-- start of Provided material --

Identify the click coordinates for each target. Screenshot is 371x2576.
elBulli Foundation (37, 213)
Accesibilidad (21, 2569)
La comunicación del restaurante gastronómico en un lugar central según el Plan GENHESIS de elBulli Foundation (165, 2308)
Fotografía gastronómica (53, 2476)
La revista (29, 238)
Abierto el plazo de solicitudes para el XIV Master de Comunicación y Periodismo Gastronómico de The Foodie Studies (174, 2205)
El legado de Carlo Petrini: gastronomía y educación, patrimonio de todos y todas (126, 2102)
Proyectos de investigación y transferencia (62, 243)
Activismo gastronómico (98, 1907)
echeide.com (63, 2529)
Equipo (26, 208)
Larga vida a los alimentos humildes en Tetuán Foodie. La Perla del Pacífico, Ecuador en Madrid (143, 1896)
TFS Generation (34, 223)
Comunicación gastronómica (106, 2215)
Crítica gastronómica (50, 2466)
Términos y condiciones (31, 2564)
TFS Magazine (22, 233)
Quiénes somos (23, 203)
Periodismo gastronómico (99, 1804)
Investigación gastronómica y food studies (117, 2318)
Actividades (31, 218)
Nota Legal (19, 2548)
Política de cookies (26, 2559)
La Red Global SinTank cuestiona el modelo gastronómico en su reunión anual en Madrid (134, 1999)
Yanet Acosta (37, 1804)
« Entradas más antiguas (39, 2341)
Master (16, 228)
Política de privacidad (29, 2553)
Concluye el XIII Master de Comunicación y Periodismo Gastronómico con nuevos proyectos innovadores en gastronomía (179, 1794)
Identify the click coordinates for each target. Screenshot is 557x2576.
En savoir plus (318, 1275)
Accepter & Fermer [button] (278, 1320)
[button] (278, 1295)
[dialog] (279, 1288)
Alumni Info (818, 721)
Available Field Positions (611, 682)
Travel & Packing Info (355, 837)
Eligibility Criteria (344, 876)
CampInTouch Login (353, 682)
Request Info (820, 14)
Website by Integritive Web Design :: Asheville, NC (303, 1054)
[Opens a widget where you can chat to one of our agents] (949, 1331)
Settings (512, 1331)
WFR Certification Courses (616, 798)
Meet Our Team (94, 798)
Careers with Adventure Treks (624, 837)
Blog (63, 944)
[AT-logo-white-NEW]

-- end of Provided material --

## Exercise requirements
Rewrite the records above as a numbered list, omitting any blank lines.

## Exercise result
1. Identify the click coordinates for each target. Screenshot is 371x2576.
2. elBulli Foundation (37, 213)
3. Accesibilidad (21, 2569)
4. La comunicación del restaurante gastronómico en un lugar central según el Plan GENHESIS de elBulli Foundation (165, 2308)
5. Fotografía gastronómica (53, 2476)
6. La revista (29, 238)
7. Abierto el plazo de solicitudes para el XIV Master de Comunicación y Periodismo Gastronómico de The Foodie Studies (174, 2205)
8. El legado de Carlo Petrini: gastronomía y educación, patrimonio de todos y todas (126, 2102)
9. Proyectos de investigación y transferencia (62, 243)
10. Activismo gastronómico (98, 1907)
11. echeide.com (63, 2529)
12. Equipo (26, 208)
13. Larga vida a los alimentos humildes en Tetuán Foodie. La Perla del Pacífico, Ecuador en Madrid (143, 1896)
14. TFS Generation (34, 223)
15. Comunicación gastronómica (106, 2215)
16. Crítica gastronómica (50, 2466)
17. Términos y condiciones (31, 2564)
18. TFS Magazine (22, 233)
19. Quiénes somos (23, 203)
20. Periodismo gastronómico (99, 1804)
21. Investigación gastronómica y food studies (117, 2318)
22. Actividades (31, 218)
23. Nota Legal (19, 2548)
24. Política de cookies (26, 2559)
25. La Red Global SinTank cuestiona el modelo gastronómico en su reunión anual en Madrid (134, 1999)
26. Yanet Acosta (37, 1804)
27. « Entradas más antiguas (39, 2341)
28. Master (16, 228)
29. Política de privacidad (29, 2553)
30. Concluye el XIII Master de Comunicación y Periodismo Gastronómico con nuevos proyectos innovadores en gastronomía (179, 1794)
31. Identify the click coordinates for each target. Screenshot is 557x2576.
32. En savoir plus (318, 1275)
33. Accepter & Fermer [button] (278, 1320)
34. [button] (278, 1295)
35. [dialog] (279, 1288)
36. Alumni Info (818, 721)
37. Available Field Positions (611, 682)
38. Travel & Packing Info (355, 837)
39. Eligibility Criteria (344, 876)
40. CampInTouch Login (353, 682)
41. Request Info (820, 14)
42. Website by Integritive Web Design :: Asheville, NC (303, 1054)
43. [Opens a widget where you can chat to one of our agents] (949, 1331)
44. Settings (512, 1331)
45. WFR Certification Courses (616, 798)
46. Meet Our Team (94, 798)
47. Careers with Adventure Treks (624, 837)
48. Blog (63, 944)
49. [AT-logo-white-NEW]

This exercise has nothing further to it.